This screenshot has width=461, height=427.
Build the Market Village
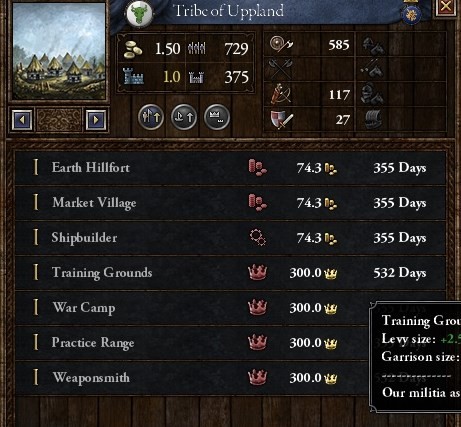coord(230,203)
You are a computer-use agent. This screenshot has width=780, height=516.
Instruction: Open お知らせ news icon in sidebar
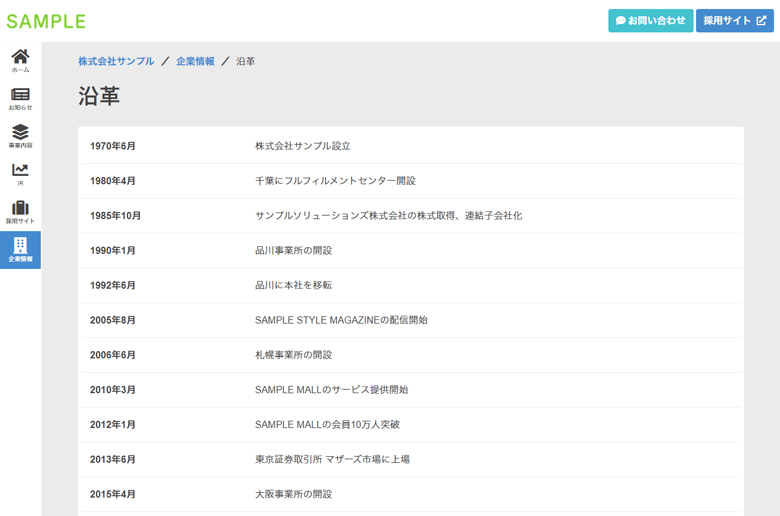pos(20,98)
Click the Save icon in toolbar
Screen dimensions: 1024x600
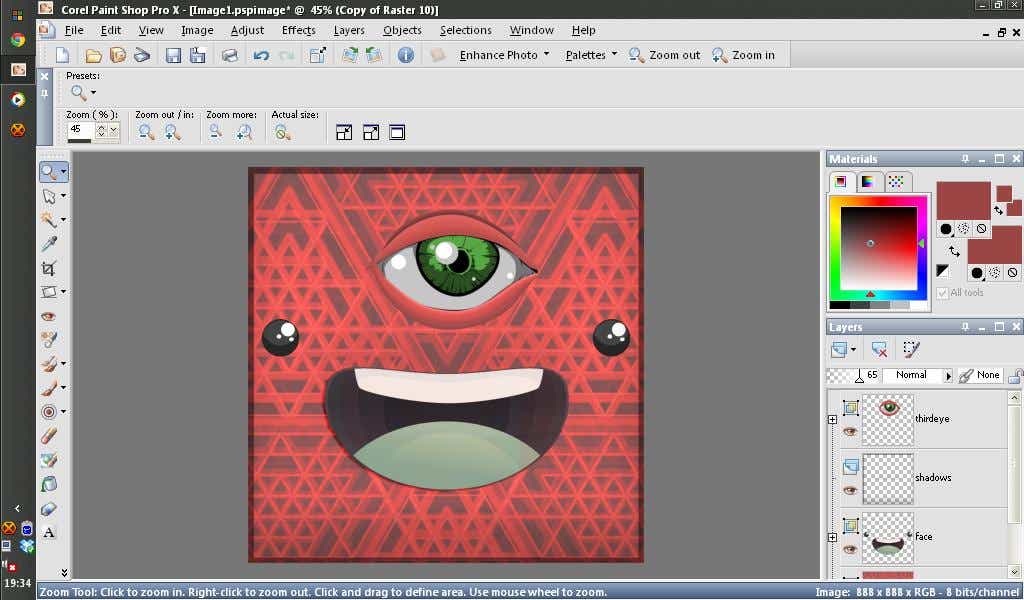pos(173,55)
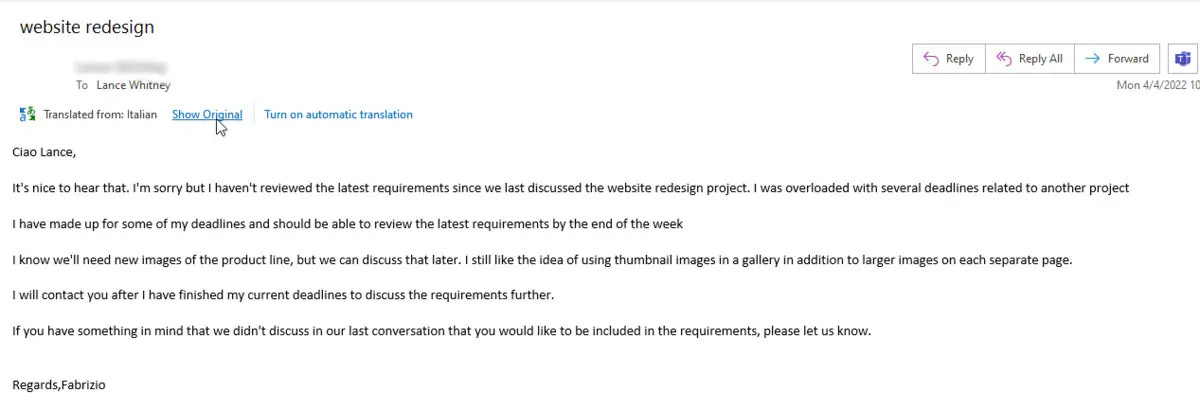Viewport: 1200px width, 410px height.
Task: Choose Reply All for this email
Action: 1030,59
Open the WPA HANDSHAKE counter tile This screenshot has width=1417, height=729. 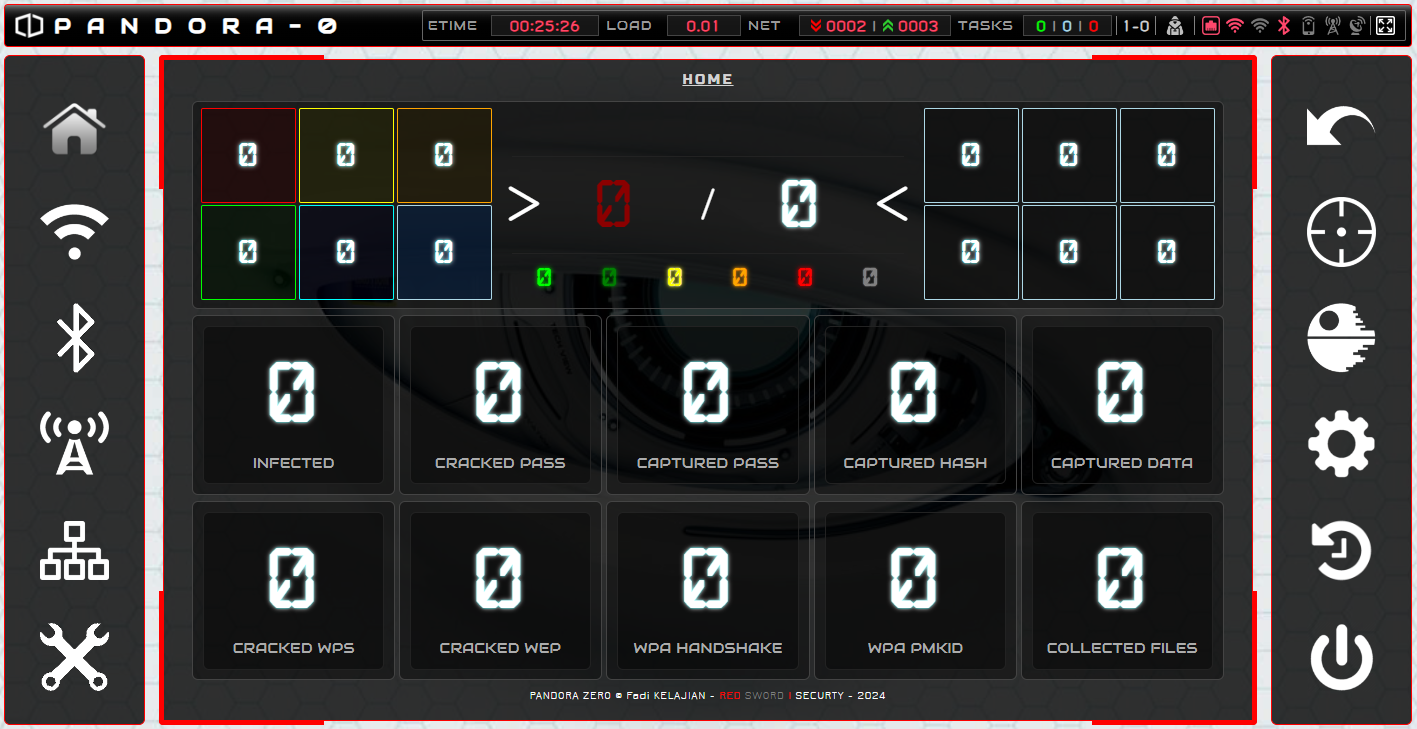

▬▬▬▬▬▬▬▬▬▬

Every line above is to be repeated exactly, but no picture is to appear in the copy.

This screenshot has width=461, height=427.
Build the Market Village
coord(230,203)
You are a computer-use agent. This screenshot has width=780, height=516.
Instruction: Open お知らせ news icon in sidebar
pos(20,98)
Click the Save icon in toolbar
Screen dimensions: 1024x600
pos(173,55)
Viewport: 1200px width, 410px height.
Task: Choose Reply All for this email
Action: 1030,59
Open the WPA HANDSHAKE counter tile This screenshot has width=1417, height=729. 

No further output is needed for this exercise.